**Tasks for this exercise**
1/ According to the store-closure article, how many employees did the Andersons have to furlough?
2/ Reproduce the passage of the store-closure article between "What the Andersons" and "national chain competitors.", inclusive.

When Mark and Susan Anderson were required by a statewide mandate to close the doors of their Dothan clothing and outdoor gear store, Eagle Eye Outfitters, they felt like it was a necessary sacrifice for the good of public health. By limiting retail shopping to essential items such as groceries, prescriptions, and fuel, the governor’s order takes a great many people off the streets.
Hopefully, it slows the spread of the rampant COVID-19 virus. But the closure is incredibly painful for owners like them: it has forced them to furlough more than 150 employees, and the massive loss of revenue will leave a mark on their business for years.
What the Andersons don’t understand was how it is fair for one of their local competitors, the national chain Academy Sports and Outdoors, to continue selling the same types of apparel and outdoor gear.
In this case, the loophole for Academy is their small firearms counter. Guns and ammunition are considered essential under the current order. Therefore, Academy and others who carry firearms have been allowed to continue to do business — even if guns and ammunition are only a small percentage of their overall sales.
One of the unintended consequences of the mandate is that small businesses, which often specialize in a more narrow range of merchandise, are penalized more heavily than their national chain competitors.
You heard that right: businesses owned and operated by Alabamians are absorbing the crushing cost of total closure, while national chains based out of state continue to snatch up what little retail demand still exists in the downturn.
If all businesses operating in Alabama were restricted from selling non-essential goods, small businesses might at least expect to benefit from the pent-up economic demand that will exist once the mandate is lifted. As it is, demand for those goods and services is funneled immediately to the big chains, cutting small business owners out of the deal entirely.

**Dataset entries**
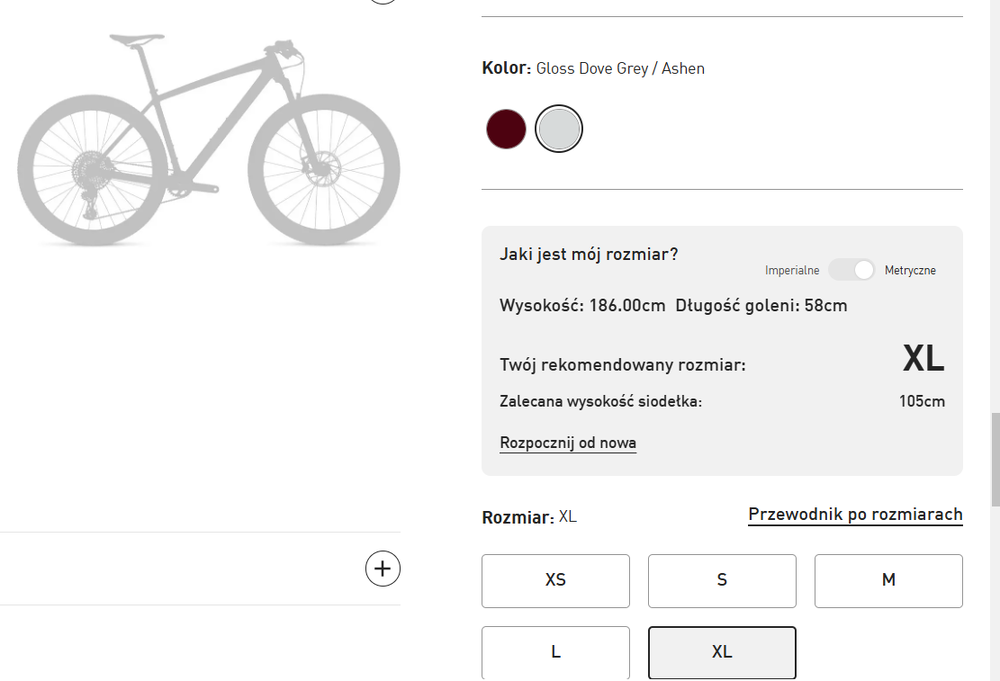Toggle the Imperialne/Metryczne units switch
Viewport: 1000px width, 681px height.
click(x=852, y=270)
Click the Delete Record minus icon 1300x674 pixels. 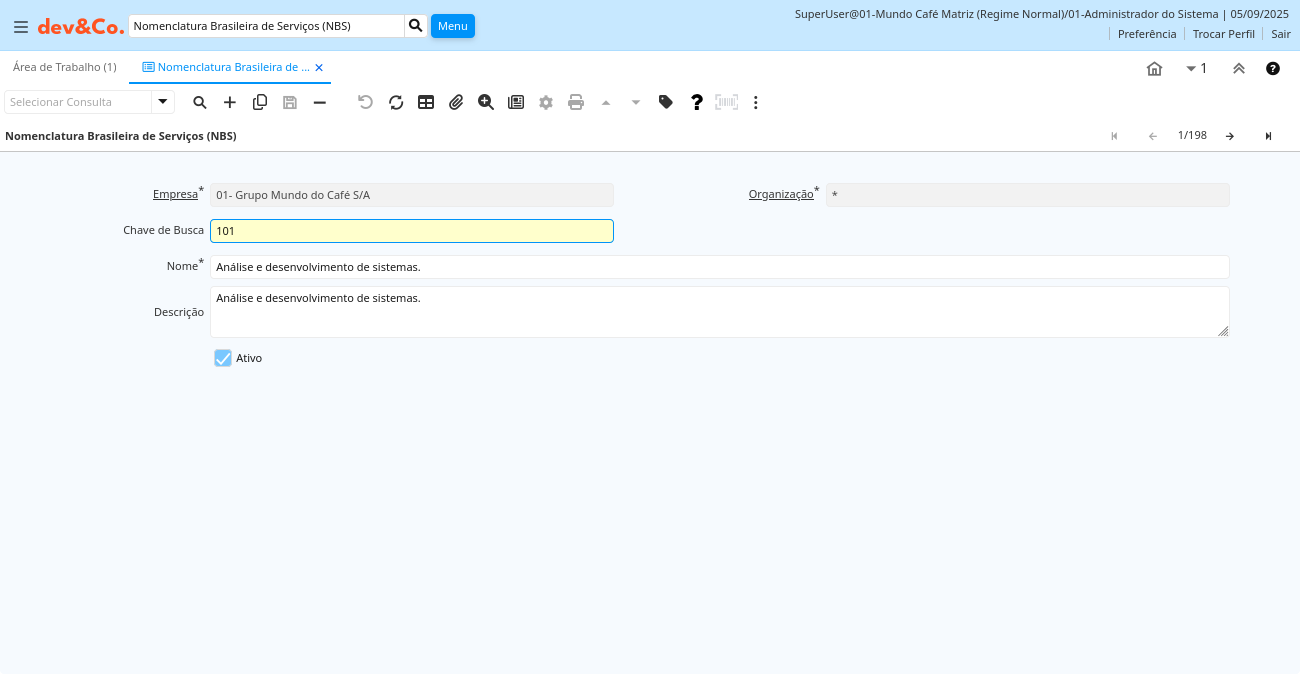[320, 102]
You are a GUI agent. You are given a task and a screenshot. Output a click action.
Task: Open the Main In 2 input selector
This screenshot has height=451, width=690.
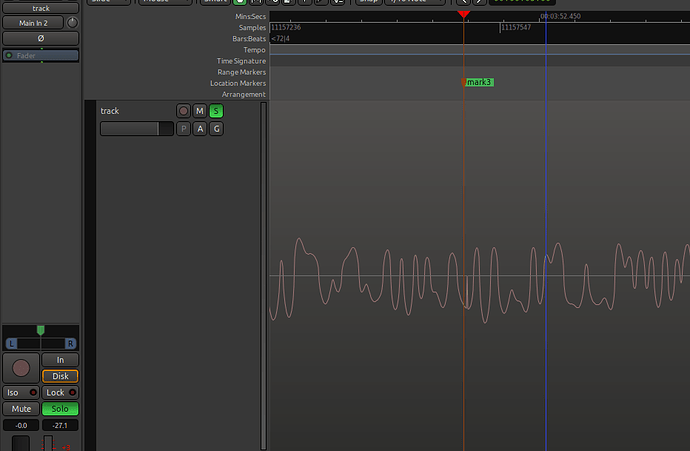33,23
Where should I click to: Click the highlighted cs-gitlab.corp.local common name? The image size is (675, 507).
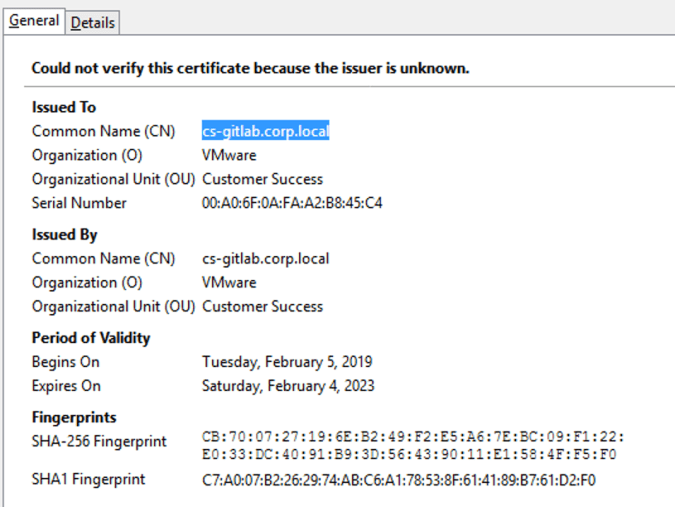(265, 131)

**List of answers**
1/ More than 150 employees.

2/
What the Andersons don’t understand was how it is fair for one of their local competitors, the national chain Academy Sports and Outdoors, to continue selling the same types of apparel and outdoor gear.
In this case, the loophole for Academy is their small firearms counter. Guns and ammunition are considered essential under the current order. Therefore, Academy and others who carry firearms have been allowed to continue to do business — even if guns and ammunition are only a small percentage of their overall sales.
One of the unintended consequences of the mandate is that small businesses, which often specialize in a more narrow range of merchandise, are penalized more heavily than their national chain competitors.